Answer these questions from the article on genetically modified bananas in Uganda:
(a) Which two institutions are jointly conducting the research?
(b) What percentage of Ugandan children under five are anaemic?
(c) Where does the nutritionist Sarah Muitta Magoola work?

--- EXTRACTED TEXT ---
####

Now in its fifth year, the research is being jointly conducted by researchers from Uganda’s NARO and Australia’s Queensland University of Technology.

“What I consider our biggest success is that the genes we have put in these bananas are working very well in Australia. They are now being evaluated in an Australian banana where they have managed to increase provitamin A by four times. So we are waiting to see whether we shall get the fourfold increase here. Our success is, so far, indirect,” Tushmereirwe says.

The genetically modified bananas will be appropriate for Ugandan consumers, he says. Seventy three percent of children under five and 49 percent of women of child-bearing age in the country are anaemic. Vitamin A deficiency also affects 20 percent of women and children, according to the Uganda Demographic Health Survey 2006.

In addition, malnutrition in Uganda affects over two million children under five. Estimated projections suggest that over 520,000 children will die as a consequence of undernourishment alone between 2006 and 2015 if the status quo is maintained. Also, approximately 24 percent of maternal mortality is associated with iron deficiency, and estimated projections suggest that the current levels of anaemia among women of reproductive age will result in the deaths of 15,000 mothers between 2006 and 2015, according to the ‘The Analysis of the Nutrition situation in Uganda’ published by USAID and Food and Nutrition Technical Assistance.

In light of this, it is no wonder that Uganda’s ministry of health has embraced the development of the modified banana as one strategy to fight malnutrition. “The advantage of (the) bio diversification of crops is that it is affordable by the community and they can be trained to grow it. It becomes much cheaper because people believe fortified products bought off the shelf may have cost implications,” Dr. Elizabeth Madraa, Head of Nutrition at the ministry of health told IPS.

Nutritionists agree. “I think it’s a really brilliant idea. Vitamin A deficiency takes a good percentage of deficiencies in Uganda, especially among women of child-bearing age and their newborn babies,” says Sarah Muitta Magoola, a nutritionist at International Hospital Kampala.

While controversies about genetically modified foods may exist, with some questioning its safety, Tushemereirwe says the development is in the best interest of Uganda’s nutrition requirements. “It’s not the need for GM bananas per se. What we need is bananas that address the problems of consumers here. We are unable to get those bananas using the conventional means.”

“We are also trying the GM approach to see whether we can get something better We are interested in bananas that have traits and characteristics that address the problems of our consumers and our farmers we are using the safest technologies,” he says.

Mass sensitisation of consumers about the genetically modified banana as well as the importance of Vitamin A is important, Magoola says. “If the new crop is going to be put on the market, farmers should know why they are planting that banana and how it will help them. The people who are suffering (from deficiencies) are not the middle class or the rich but the poor people at the grassroots.”

There is also need to sensitise people more about the dangers of Vitamin A deficiency and which foods they can get it in. “Some people think because blindness comes at a later stage while others just attach blindness with many other things like witchcraft. (But upon investigation) you find that many of the (blind) people were deficient of Vitamin A,” Magoola says.

But Tushemereirwe says his organisation has a communication plan which will inform stakeholders about the modified banana.

What do you think? Should Cameroon or/and Africa adopt genetically modified bananas?

####

--- SOURCE DATA ---
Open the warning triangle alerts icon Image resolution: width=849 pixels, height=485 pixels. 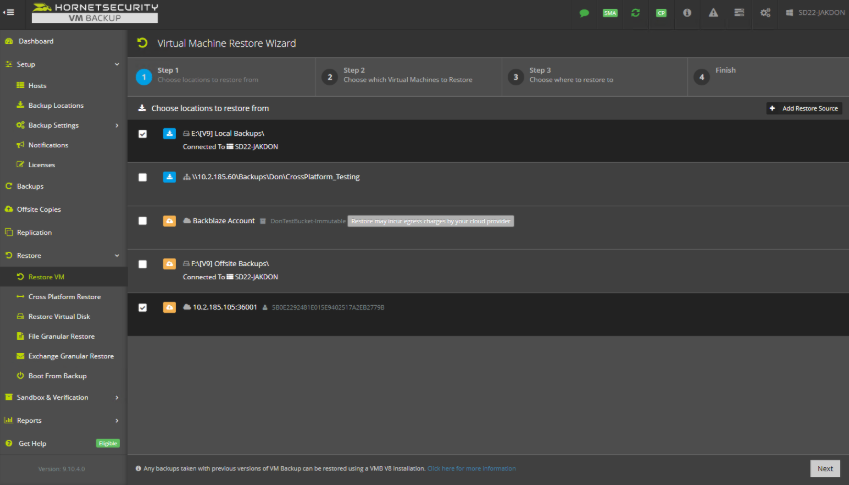coord(713,13)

####

--- EXERCISE RESULT ---
(a) Uganda's NARO and Australia's Queensland University of Technology.
(b) Seventy-three percent.
(c) International Hospital Kampala.